# Description:
In this notebook we do a brief Proof of Concept (POC) about OCR application on pdf and image files. We first transform all files (pdf, png, ...) to png files, then we use the pretrained OCR model to extract the files' text. More on the OCR model at: https://github.com/sirfz/tesserocr.

# TODO:
- Look into package that converts pdfs with text to txt files

In [None]:
import os
import shutil
import re
from tesserocr import PyTessBaseAPI
from pdf2image import convert_from_path

In [None]:
# input, intermediate and output paths
inp_path = os.path.join("..", "data", "raw", "ocr")
inter_path = os.path.join("..", "data", "interim", "ocr")
out_path = os.path.join("..", "models", "ocr")

# list pdf files in inp_path
pdf_files_inp = [os.path.join(inp_path, file) for file in os.listdir(inp_path) if file.endswith(".pdf")]

# list png files in inp_path
png_files_inp = [os.path.join(inp_path, file) for file in os.listdir(inp_path) if file.endswith(".png")]

In [None]:
# converts pdf files in inp_path to png files in out_path
for file in pdf_files_inp:
    convert_from_path(file, output_folder=inter_path, fmt='png')

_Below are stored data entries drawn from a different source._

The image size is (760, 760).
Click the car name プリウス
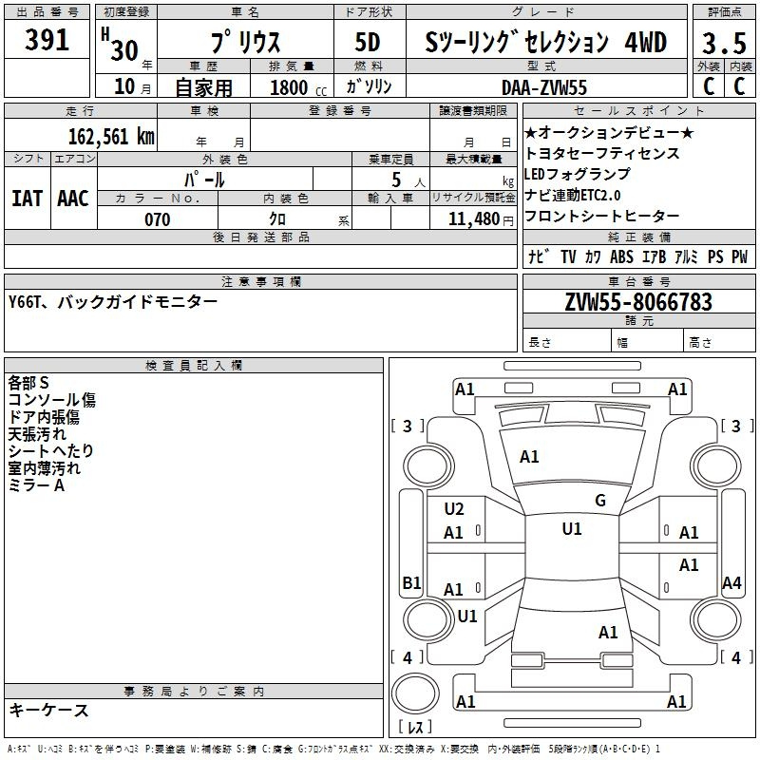(243, 43)
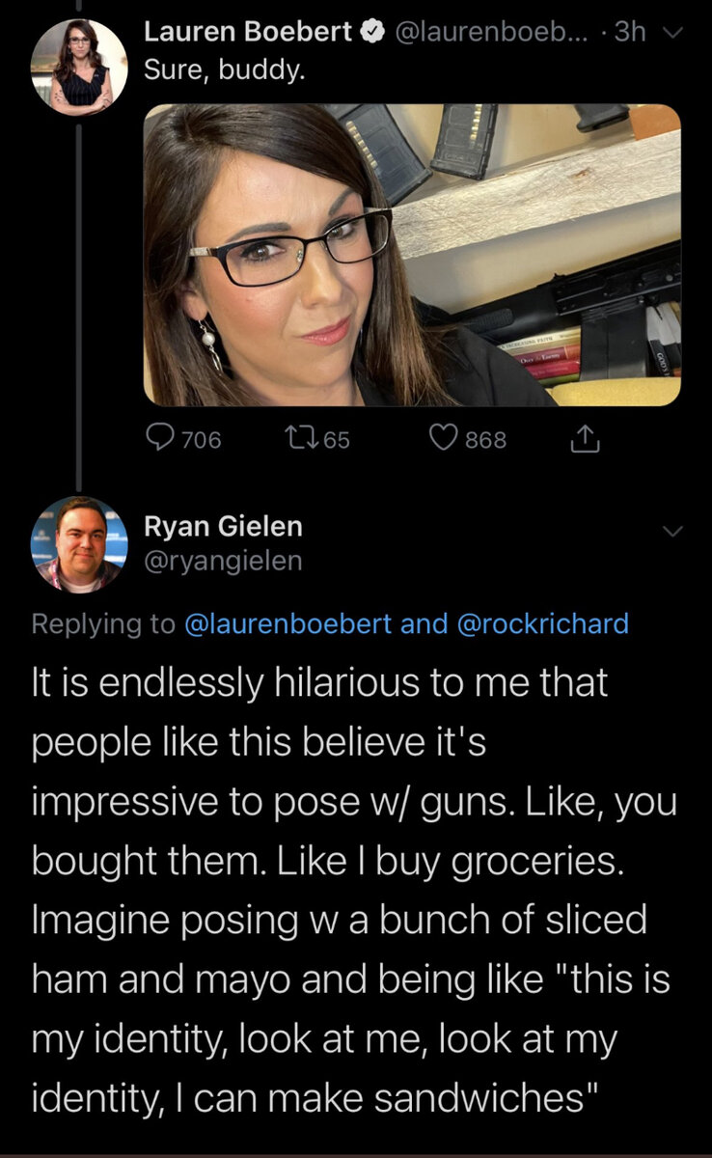Click the blue verified checkmark badge
Viewport: 712px width, 1158px height.
[371, 32]
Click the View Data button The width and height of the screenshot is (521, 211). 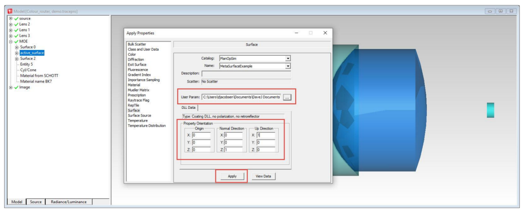click(x=264, y=176)
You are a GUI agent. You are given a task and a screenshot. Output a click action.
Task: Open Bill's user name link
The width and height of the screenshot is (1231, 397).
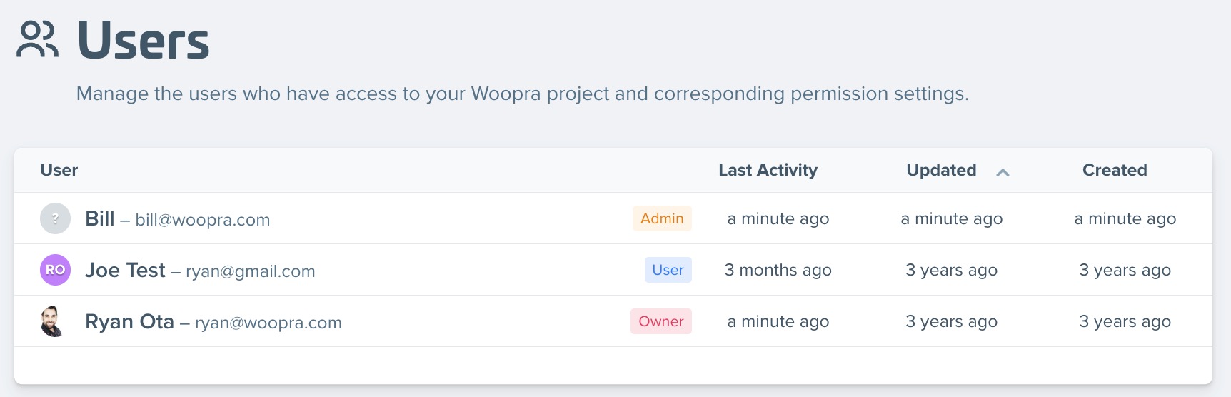(100, 218)
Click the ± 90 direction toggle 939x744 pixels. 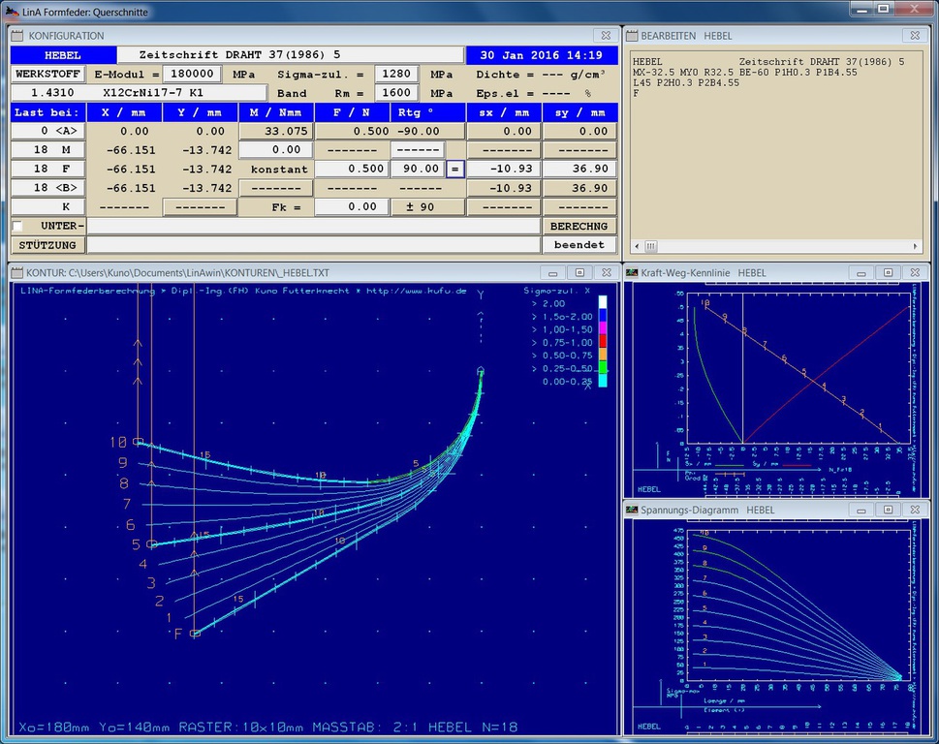[x=427, y=206]
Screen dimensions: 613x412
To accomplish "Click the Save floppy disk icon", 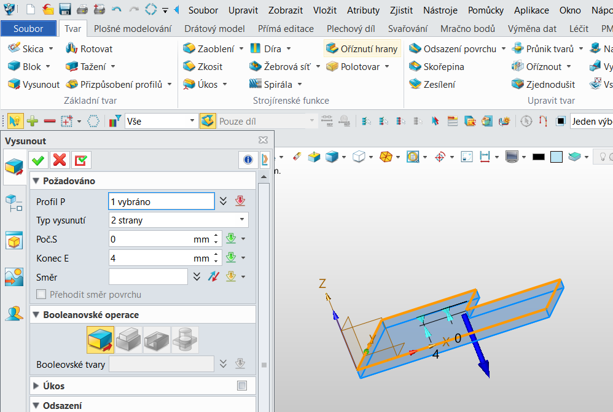I will pyautogui.click(x=65, y=10).
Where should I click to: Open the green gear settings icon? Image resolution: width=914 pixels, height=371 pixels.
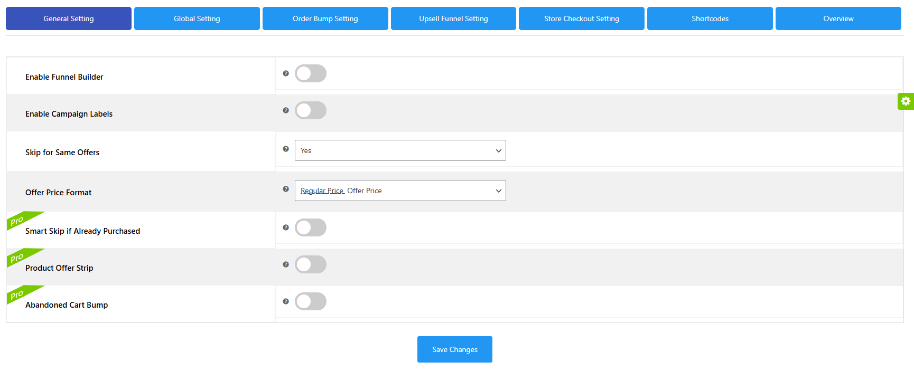906,101
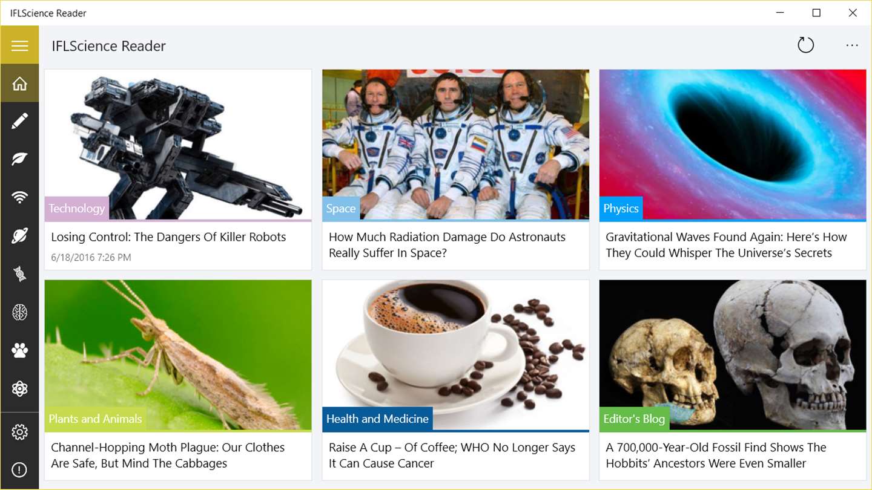The image size is (872, 490).
Task: Go to the Home sidebar icon
Action: coord(19,83)
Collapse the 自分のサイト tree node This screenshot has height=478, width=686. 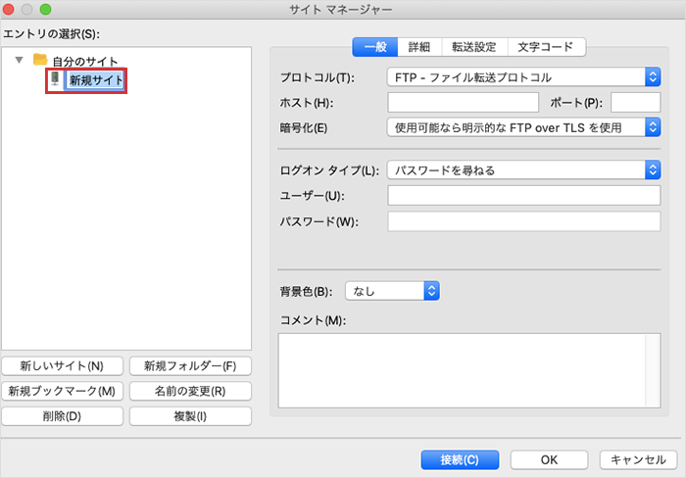20,61
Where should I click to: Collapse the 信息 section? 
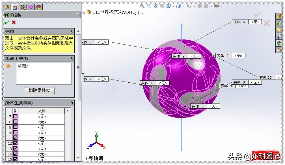(x=71, y=31)
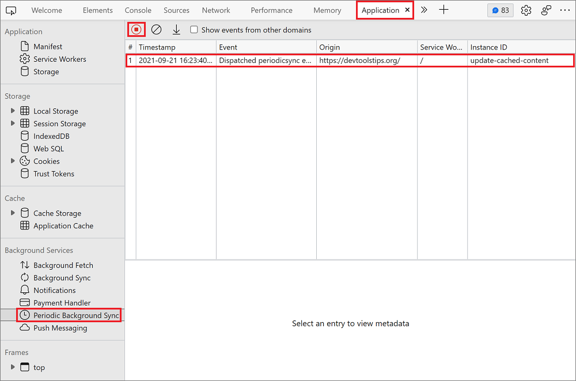The height and width of the screenshot is (381, 576).
Task: Select the inspect element tool
Action: [x=11, y=10]
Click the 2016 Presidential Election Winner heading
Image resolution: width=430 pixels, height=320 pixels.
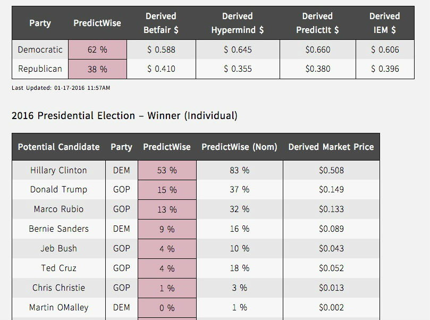[x=124, y=115]
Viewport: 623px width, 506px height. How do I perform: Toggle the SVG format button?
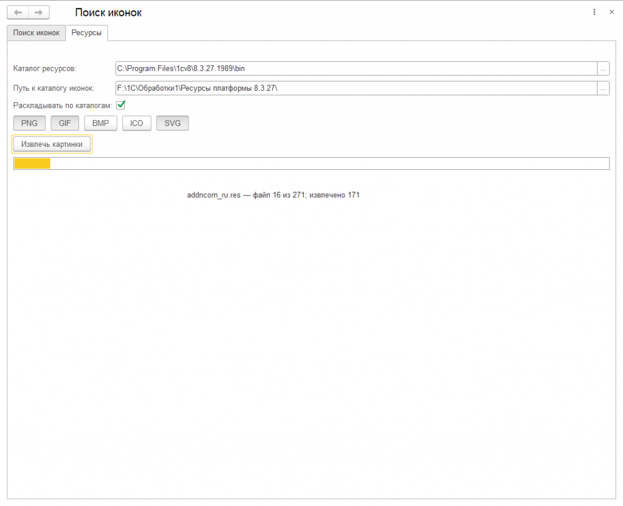tap(172, 123)
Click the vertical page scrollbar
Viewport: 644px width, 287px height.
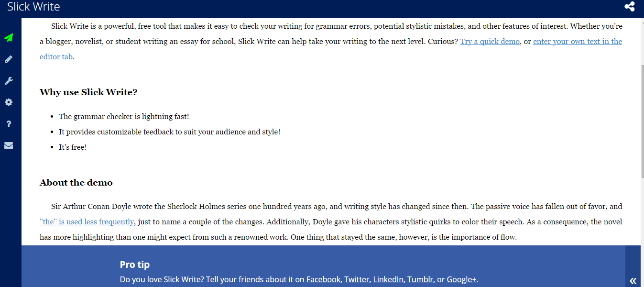(642, 121)
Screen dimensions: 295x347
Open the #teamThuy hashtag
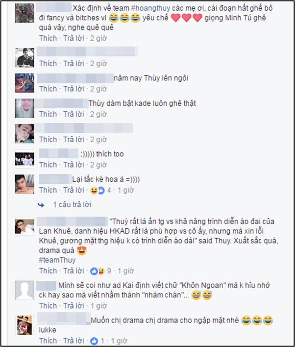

# list png files in inter_path
png_files_inter = [os.path.join(inter_path, file) for file in os.listdir(inter_path) if file.endswith(".png")]

In [None]:
# extracts text from png files in the directory to txt files
png_files = png_files_inp + png_files_inter

with PyTessBaseAPI() as api:
    for file in png_files:
        api.SetImageFile(file)
        full_path = os.path.join(out_path, re.split('\\\\|\.', file)[-2] + '.txt')
        txt_file = open(full_path, "w")
        txt_file.write(api.GetUTF8Text())
        txt_file.close()